His books have received laudatory reviews in The New York Times Book Review, Time Magazine, The Los Angeles Times, The Boston Globe, and The Washington Post. Zaleski is also the editor of the acclaimed Best Spiritual Writing series (1998–present). His essays and reviews on religion, culture, and the arts appear regularly in national periodicals including The New York Times, The Washington Post, The Boston Globe, and First Things. Zaleski was for many years a book critic for the Boston Phoenix, and later worked as executive editor and senior editor at Parabola Magazine, where he contributed frequent essays on Christianity and other world religions. During this period he also published a pioneering essay on Vladimir Nabokov's lepidoptery, which won him the David McCord Essay Prize.
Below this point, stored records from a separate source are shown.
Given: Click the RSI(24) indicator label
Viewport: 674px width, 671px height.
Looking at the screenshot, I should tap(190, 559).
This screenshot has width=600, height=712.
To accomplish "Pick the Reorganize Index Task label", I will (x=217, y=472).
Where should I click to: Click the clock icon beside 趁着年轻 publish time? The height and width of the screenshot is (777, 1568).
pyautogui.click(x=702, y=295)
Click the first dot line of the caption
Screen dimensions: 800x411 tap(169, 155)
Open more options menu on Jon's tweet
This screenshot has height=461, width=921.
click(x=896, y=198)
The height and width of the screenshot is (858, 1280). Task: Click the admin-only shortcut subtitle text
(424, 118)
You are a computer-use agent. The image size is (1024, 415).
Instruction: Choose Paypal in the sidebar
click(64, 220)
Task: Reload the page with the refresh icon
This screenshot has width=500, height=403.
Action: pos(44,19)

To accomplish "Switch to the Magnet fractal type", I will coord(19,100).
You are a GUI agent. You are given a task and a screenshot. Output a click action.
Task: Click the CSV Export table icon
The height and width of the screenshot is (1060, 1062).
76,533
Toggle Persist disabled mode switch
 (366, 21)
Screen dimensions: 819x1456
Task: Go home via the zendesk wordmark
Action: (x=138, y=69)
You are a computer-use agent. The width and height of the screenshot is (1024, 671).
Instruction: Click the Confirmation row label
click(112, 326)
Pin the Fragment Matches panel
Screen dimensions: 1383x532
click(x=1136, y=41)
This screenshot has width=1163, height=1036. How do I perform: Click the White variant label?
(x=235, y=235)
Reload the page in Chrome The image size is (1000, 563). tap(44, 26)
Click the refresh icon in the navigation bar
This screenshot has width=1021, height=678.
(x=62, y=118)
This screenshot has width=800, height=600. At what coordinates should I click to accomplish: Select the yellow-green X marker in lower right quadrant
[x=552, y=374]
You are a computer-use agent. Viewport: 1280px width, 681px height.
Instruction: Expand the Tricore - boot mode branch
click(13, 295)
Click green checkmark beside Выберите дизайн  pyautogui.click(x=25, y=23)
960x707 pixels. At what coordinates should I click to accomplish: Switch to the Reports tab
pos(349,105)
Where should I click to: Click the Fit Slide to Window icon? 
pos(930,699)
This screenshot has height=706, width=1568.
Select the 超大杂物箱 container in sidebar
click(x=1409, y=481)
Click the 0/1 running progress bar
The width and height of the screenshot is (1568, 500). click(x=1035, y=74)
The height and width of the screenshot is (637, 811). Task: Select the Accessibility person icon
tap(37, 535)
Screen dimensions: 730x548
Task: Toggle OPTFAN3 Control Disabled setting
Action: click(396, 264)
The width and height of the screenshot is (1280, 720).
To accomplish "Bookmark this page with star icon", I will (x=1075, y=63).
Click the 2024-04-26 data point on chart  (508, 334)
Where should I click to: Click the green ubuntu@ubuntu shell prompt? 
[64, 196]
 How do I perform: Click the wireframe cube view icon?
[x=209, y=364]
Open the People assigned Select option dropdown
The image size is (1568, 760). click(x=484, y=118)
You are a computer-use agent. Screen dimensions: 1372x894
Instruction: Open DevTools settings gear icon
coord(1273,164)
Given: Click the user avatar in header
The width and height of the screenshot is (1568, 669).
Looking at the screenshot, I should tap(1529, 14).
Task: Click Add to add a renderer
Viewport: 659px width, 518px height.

In 1999, Zaleski compiled, under the auspices of HarperCollins Publishers, a list of the 100 Best Spiritual Books of the 20th Century.

Zaleski has taught religion, literature, film, and creative writing at Wesleyan University, Smith College, and Tufts University.

One of Zaleski's main subjects is prayer, which he has described in a television interview as "communication between the human and transcendent realms, an act that for most people means talking with a personal God, coming into the presence of a Person who cares about them and loves them and can offer them help. This communication may in time become a two-way street, as God responds. Vast numbers of people report this sort of experience and make it the basis of their daily lives, people who wake up every morning, pray, and believe that they have been in communion with God. They pray to God and receive an answer. And this relationship makes people profoundly happy, which tells us that prayer is something essential to our nature, as if it were hardwired in us."

He is the son of Malta-born artist Jean Zaleski.